Is there any obstacle, that prevents to add to GLSL ternary operator, that can handle gvec
operands?
vec x, y;
bvec b = lessThan(x, y);
vec min = b ? x : y;
(dimensionality omitted above)
It is pain to duplicate code every time.
Is there any obstacle, that prevents to add to GLSL ternary operator, that can handle gvec
operands?
vec x, y;
bvec b = lessThan(x, y);
vec min = b ? x : y;
(dimensionality omitted above)
It is pain to duplicate code every time.
Then don’t duplicate it. Use mix
instead:
vec min = mix(y, x, lessThan(x, y));
This seems like a bit of a hack, but mix
has specific overloads for taking boolean vectors and doing boolean conditions on the two vector arguments.
The language probably isn’t going to be changed to add vector-wise relational operators, so just use standard library functions.

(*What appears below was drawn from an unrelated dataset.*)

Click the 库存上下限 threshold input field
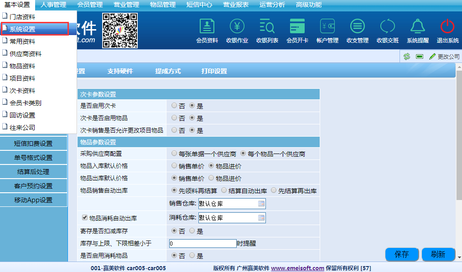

mix() with a boolean vector is the intended way to do what you want. It supports:
genFType mix (genFType x , genFType y , genBType a )

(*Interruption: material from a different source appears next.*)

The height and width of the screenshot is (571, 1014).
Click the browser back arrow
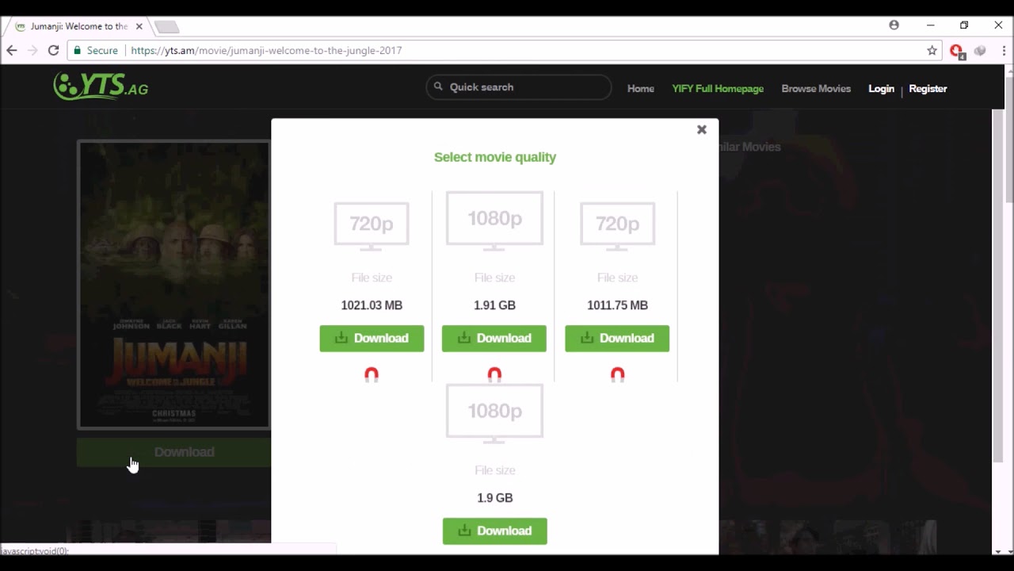point(12,50)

genDType mix (genDType x , genDType y , genBType a )
genIType mix (genIType x , genIType y , genBType a )
genUType mix (genUType x , genUType y , genBType a )
genBType mix (genBType x , genBType y , genBType a )
(?: on a vector condition is a different thing than on a scalar condition, making it itself an overloaded operator and a bit of a hack. But, with mix doing the job, it does seem unlikely to add ?: as syntactic sugar for it, complicating existing descriptions about scalar ?: that would not apply to vector ?:.)